There are four main regulations that employers should consider when they are ensuring their employee benefit plans are not discriminatory in design, participation, or in operation.
Prohibits group health plans and health insurers from discriminating with regard to eligibility and health status-related factors.
Who does this apply to?
All employer-sponsored group health plans subject to HIPAA (practically speaking, all employer plans are subject to HIPAA).
No specific test.
Under HIPAA, health factors are:
- Health status
- Medical condition (physical and mental)
- Claims experience
- Receipt of health care
- Medical history
- Genetic Information
- Evidence of Insurability
Employers cannot exclude individuals who participate in dangerous activities, who have a history of high health claims, or hinge eligibility of enrollees on evidence of insurability or “passing” a physical exam.

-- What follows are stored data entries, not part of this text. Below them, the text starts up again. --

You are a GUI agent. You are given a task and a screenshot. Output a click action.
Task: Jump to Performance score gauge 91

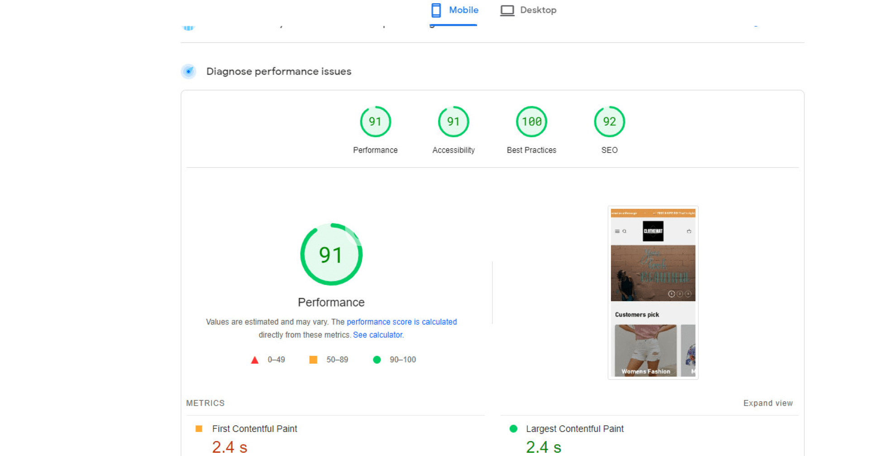point(375,122)
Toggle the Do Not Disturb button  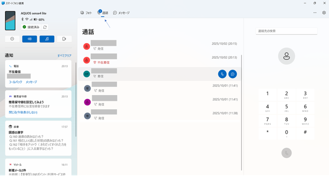coord(12,39)
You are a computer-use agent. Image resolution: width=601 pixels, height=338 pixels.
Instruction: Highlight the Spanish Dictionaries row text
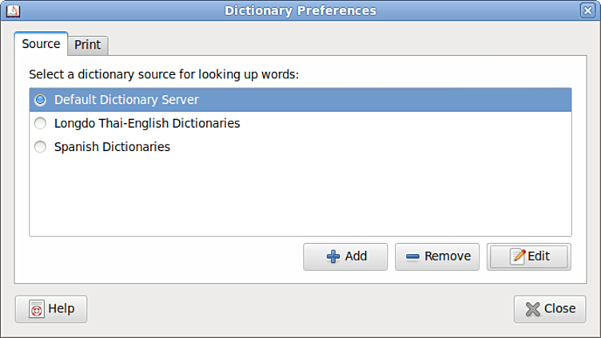click(112, 147)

Employers cannot exclude individuals from the plan for refusing to receive vaccinations or receive their annual physicals/exams.
Employers cannot exclude coverage related to specific disease treatments for individuals who are non-compliant with known therapies or who decline vaccinations for specific diseases.
Employers cannot charge individuals different premiums based on the existence or absence of health factors, unless it is done in conjunction with a bona fide wellness program that meets all regulatory requirements. For example, you cannot charge tobacco users (a health factor) more in premiums unless you have a proper tobacco cessation wellness program in place
Clauses limiting coverage to those who are “actively at work” at the time their waiting period ends are not permissible.
Employers cannot keep high claimants off the plan and in turn pay for a “better” or comparable plan in the individual market.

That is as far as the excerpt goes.